Exercise =
Exactly as they appear below, repeat the lines from the one with "Task: Click the Circuits column header" through the one with "The width and height of the screenshot is (2510, 511).", and no others.

Available records =

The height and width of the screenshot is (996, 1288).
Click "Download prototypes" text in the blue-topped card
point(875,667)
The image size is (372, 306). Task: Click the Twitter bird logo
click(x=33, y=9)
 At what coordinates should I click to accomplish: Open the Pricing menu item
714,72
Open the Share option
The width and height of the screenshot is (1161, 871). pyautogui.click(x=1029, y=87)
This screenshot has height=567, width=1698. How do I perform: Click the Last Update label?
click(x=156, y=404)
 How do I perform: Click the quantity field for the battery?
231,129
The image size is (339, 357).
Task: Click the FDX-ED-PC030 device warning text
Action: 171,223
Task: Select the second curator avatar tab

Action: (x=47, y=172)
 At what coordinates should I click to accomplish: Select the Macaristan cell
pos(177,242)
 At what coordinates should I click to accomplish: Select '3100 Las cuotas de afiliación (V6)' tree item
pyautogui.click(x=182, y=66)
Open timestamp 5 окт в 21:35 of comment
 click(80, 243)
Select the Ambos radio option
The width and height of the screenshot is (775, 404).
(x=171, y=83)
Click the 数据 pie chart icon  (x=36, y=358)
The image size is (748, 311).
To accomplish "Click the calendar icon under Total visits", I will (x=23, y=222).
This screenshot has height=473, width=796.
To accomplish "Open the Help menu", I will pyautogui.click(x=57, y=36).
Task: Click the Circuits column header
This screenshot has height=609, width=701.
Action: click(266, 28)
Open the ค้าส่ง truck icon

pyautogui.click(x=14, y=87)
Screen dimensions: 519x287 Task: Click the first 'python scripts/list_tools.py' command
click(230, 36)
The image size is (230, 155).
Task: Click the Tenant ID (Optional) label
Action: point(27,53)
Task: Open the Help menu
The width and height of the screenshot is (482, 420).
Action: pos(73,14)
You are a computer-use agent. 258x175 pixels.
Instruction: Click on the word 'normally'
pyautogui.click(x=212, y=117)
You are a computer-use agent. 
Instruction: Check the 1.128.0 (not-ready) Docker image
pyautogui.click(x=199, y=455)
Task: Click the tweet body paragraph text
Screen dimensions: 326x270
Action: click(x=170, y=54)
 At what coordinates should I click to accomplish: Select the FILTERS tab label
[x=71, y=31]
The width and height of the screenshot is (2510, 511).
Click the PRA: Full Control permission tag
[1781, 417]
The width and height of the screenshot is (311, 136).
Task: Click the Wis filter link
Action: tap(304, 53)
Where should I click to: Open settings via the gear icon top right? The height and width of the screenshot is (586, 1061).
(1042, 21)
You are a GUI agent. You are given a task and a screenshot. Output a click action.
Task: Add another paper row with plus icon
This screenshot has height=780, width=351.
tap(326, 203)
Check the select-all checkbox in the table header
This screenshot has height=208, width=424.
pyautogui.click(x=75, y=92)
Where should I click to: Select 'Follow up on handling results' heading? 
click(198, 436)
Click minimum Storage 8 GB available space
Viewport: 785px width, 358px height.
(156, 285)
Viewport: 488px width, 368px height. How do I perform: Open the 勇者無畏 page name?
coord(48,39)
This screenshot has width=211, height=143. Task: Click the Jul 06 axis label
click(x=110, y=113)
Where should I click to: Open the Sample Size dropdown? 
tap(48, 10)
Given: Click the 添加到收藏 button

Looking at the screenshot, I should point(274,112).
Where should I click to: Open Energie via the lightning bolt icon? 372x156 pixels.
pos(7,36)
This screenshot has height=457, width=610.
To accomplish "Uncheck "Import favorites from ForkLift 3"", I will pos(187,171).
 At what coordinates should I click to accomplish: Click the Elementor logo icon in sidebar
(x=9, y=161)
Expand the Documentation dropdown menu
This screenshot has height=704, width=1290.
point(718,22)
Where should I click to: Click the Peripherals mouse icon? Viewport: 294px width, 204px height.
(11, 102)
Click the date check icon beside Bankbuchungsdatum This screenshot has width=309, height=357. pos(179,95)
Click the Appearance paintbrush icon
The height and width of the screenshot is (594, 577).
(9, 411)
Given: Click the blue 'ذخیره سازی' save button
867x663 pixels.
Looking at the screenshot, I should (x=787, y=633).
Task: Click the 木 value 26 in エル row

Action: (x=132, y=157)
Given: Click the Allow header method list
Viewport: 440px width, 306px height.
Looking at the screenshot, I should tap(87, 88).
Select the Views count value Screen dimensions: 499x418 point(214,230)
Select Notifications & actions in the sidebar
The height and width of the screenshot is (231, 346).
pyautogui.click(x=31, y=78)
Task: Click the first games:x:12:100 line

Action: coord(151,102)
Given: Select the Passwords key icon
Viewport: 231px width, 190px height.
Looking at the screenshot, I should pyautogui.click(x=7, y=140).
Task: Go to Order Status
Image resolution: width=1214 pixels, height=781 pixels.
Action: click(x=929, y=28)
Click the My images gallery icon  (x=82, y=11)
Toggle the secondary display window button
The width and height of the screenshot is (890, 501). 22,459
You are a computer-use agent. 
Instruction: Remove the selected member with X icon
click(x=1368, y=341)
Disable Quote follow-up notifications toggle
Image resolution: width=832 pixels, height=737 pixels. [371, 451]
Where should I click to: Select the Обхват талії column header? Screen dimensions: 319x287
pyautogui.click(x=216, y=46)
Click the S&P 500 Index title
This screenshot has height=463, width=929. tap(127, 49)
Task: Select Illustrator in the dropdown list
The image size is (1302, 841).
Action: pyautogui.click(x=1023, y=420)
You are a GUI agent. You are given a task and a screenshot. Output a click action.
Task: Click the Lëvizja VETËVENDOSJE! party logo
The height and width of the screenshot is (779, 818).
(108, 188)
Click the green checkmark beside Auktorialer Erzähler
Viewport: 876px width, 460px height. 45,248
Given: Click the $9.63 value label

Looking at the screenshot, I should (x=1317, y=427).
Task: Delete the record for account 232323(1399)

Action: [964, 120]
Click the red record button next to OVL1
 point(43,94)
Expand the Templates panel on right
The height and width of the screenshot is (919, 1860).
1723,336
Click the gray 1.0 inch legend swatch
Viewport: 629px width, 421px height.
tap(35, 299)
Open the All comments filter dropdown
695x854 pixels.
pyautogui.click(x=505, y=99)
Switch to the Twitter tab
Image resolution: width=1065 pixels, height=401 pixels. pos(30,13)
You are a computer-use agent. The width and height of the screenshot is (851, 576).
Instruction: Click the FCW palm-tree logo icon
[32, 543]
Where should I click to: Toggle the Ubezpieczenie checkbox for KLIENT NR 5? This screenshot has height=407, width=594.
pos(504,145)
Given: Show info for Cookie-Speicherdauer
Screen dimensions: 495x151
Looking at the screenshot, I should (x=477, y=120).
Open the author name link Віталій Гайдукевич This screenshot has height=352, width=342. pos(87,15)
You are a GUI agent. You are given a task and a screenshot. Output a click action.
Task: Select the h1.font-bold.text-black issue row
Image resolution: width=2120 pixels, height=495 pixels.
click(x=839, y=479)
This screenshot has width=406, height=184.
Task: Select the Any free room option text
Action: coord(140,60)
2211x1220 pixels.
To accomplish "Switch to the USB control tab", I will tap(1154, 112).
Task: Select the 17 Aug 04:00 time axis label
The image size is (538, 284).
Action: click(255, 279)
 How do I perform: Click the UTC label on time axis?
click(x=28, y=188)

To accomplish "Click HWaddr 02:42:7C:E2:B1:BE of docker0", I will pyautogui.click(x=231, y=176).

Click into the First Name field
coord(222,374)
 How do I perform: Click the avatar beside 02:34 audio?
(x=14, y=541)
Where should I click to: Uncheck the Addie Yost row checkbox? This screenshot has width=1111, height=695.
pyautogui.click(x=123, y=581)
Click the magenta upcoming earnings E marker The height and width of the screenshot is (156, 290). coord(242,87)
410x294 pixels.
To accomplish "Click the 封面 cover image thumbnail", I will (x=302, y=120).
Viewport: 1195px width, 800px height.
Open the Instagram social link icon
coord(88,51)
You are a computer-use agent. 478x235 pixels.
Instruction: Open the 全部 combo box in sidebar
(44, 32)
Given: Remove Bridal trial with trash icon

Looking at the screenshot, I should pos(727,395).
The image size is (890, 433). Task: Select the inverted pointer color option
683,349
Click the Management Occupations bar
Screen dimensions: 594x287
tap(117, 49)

Solution below =
Task: Click the Circuits column header
This screenshot has height=609, width=701.
Action: click(266, 28)
Open the ค้าส่ง truck icon

pyautogui.click(x=14, y=87)
Screen dimensions: 519x287 Task: Click the first 'python scripts/list_tools.py' command
click(230, 36)
The image size is (230, 155).
Task: Click the Tenant ID (Optional) label
Action: point(27,53)
Task: Open the Help menu
The width and height of the screenshot is (482, 420).
Action: pos(73,14)
You are a computer-use agent. 258x175 pixels.
Instruction: Click on the word 'normally'
pyautogui.click(x=212, y=117)
You are a computer-use agent. 
Instruction: Check the 1.128.0 (not-ready) Docker image
pyautogui.click(x=199, y=455)
Task: Click the tweet body paragraph text
Screen dimensions: 326x270
Action: click(x=170, y=54)
 At what coordinates should I click to accomplish: Select the FILTERS tab label
[x=71, y=31]
The width and height of the screenshot is (2510, 511).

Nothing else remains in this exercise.